Power electronic devices have a wide range of uses because of their supremely efficient capacity to transform electrical energy into usable forms like heat, light, motion, and sound, among others. Multiple industry applications make use of motor drives, which serve as a good example of this technology. Motor loads, the majority of which are induction motors, account for about 70% of industrial load. Perfect management of these motors is essential for industry because it might save companies a ton of money and resources. Each of these high frequency switching devices requires precise control to function properly. Under continuously shifting environmental conditions, standard control methods cannot keep power electronic equipment working at BEP (Best Efficiency Point). In this case, experts use artificial intelligence-gathering methods. Artificial neural networks have had the greatest impact on power electronics and motor drives of all artificial intelligence subfields.
Neural networks’ role in core power electronics
The application of ANN represents the next step in the evolution of power electronics design, control, and application. It is applicable to many renewable energy applications, including grid-connected inverters, solar PV inverters, electric charging stations, and others. Grid-connected PV inverters are one such application that has seen significant progress in recent days. ANN networks are being used to improve PV cell design, operation, and maintenance. Traditional PV controllers employ PI controllers or PR algorithms, which can be slow to respond to sudden disturbances. Even though disturbances are common in grid-connected operations, these controllers reduce efficiency and precision.
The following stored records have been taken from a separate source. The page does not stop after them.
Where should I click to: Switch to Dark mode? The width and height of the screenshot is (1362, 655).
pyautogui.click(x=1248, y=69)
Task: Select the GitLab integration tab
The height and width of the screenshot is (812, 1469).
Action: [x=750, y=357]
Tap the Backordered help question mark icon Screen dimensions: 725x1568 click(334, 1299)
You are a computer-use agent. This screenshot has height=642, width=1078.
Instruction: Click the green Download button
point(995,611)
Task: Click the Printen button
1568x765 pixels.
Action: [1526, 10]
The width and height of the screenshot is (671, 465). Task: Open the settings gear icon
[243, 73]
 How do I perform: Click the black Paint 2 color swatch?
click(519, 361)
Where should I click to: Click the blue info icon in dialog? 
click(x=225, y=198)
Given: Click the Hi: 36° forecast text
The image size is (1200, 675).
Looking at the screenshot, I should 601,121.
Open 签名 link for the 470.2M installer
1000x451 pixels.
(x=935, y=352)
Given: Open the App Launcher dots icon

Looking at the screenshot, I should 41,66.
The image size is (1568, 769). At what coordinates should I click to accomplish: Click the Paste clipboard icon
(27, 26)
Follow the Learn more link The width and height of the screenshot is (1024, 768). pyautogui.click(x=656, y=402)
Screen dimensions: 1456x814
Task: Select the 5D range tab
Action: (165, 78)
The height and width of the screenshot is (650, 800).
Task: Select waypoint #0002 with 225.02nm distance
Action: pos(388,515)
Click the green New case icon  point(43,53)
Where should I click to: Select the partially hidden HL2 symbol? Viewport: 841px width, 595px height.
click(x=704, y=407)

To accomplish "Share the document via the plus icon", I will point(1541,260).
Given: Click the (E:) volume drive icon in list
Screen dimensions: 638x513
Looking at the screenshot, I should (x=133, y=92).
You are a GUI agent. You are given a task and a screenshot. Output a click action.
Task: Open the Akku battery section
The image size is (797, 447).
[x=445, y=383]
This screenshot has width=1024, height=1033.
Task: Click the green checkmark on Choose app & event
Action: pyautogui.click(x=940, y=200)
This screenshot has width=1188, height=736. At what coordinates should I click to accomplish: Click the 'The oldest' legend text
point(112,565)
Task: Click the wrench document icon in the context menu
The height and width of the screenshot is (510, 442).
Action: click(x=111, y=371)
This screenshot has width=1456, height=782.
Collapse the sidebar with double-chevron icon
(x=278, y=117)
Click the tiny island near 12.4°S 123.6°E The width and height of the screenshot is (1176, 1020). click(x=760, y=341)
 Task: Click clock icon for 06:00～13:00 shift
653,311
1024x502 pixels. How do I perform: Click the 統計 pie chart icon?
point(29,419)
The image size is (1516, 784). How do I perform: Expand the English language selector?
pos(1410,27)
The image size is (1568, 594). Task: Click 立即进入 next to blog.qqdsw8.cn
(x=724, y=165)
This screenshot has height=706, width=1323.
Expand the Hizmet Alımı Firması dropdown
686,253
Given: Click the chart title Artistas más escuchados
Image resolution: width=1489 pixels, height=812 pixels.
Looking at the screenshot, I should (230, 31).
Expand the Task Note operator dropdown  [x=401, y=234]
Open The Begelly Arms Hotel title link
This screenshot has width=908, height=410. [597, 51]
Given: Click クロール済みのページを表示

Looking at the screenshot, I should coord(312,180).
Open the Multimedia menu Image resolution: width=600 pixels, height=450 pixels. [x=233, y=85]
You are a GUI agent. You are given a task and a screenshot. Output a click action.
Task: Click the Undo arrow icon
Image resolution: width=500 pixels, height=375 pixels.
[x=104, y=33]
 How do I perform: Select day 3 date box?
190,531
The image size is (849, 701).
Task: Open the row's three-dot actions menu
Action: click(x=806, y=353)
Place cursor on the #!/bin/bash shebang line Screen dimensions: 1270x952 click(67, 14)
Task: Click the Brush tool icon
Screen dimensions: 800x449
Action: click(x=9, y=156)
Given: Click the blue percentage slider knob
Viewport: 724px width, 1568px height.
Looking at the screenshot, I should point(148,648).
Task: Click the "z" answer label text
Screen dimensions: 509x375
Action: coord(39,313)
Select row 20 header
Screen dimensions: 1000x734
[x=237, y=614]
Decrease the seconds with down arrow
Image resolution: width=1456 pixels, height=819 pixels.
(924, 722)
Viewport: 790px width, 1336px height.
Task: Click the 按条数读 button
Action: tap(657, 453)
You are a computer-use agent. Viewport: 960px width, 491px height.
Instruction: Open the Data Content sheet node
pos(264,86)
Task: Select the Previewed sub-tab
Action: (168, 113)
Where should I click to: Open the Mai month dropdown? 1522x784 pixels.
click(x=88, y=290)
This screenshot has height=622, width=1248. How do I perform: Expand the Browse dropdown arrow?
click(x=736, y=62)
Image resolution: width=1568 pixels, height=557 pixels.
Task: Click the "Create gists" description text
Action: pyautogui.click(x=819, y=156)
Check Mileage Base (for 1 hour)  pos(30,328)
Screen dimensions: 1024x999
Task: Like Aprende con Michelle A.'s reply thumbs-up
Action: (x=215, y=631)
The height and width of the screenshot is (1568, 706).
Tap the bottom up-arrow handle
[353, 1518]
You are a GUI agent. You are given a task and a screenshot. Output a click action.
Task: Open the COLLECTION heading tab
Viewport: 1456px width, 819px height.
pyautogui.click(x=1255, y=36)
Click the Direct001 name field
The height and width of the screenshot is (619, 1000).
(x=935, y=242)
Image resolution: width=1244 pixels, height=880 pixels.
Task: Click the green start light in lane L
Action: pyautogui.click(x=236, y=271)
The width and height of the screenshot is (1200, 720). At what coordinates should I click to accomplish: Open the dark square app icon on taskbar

One of the primary reasons why people do not switch to EVs is the lengthy charging time required to fully charge the vehicle. Smart EV charging systems powered by AI optimize charging by efficiently monitoring charging current, battery type, and other charging parameters in order to charge the battery faster. Continuous monitoring while charging will also aid in the prediction of battery life and the prevention of faults.
The Function of Neural Networks in Power Induction Motor Drives
Losses in an induction motor can be minimized to locate the Best Efficiency Point (BEP) under lower load situations by keeping precisely the proper quantity of flux at a specific value of speed and torque. However, determining the appropriate amount of flux in a fully dynamic environment is a significant challenge for engineers.
Traditional mathematical tools cannot solve complex nonlinear functions with variable parameters, but neural networks can. Induction motors’ optimal rotor flux for maximum efficiency is a nonlinear function of both rotor shaft speed and load torque, and machine parameters change as machine temperature rises. As a result, a NN model can be used for rotor magnetizing current prediction and field control.
Neural networks are a broad discipline in AI, and there has been significant progress in the field in recent years. Considering neural networks are a new and unreliable technology, their use in power electronics and motor drives is currently limited. Although the technique has a lot of potential in the coming days. The main challenge that these technologies face today is a lack of good training sets and data. Since it is not cost-effective to create data expressly for this use, the industry can investigate and put into practice low-data, high-accuracy models.
 K. M. Hasan, Li Zhang and B. Singh, "Neural network control of induction motor drives for energy efficiency and high dynamic performance," Proceedings of the IECON'97 23rd International Conference on Industrial Electronics, Control, and Instrumentation (Cat. No.97CH36066), 1997, pp. 488-493 vol.2, doi: 10.1109/IECON.1997.671782.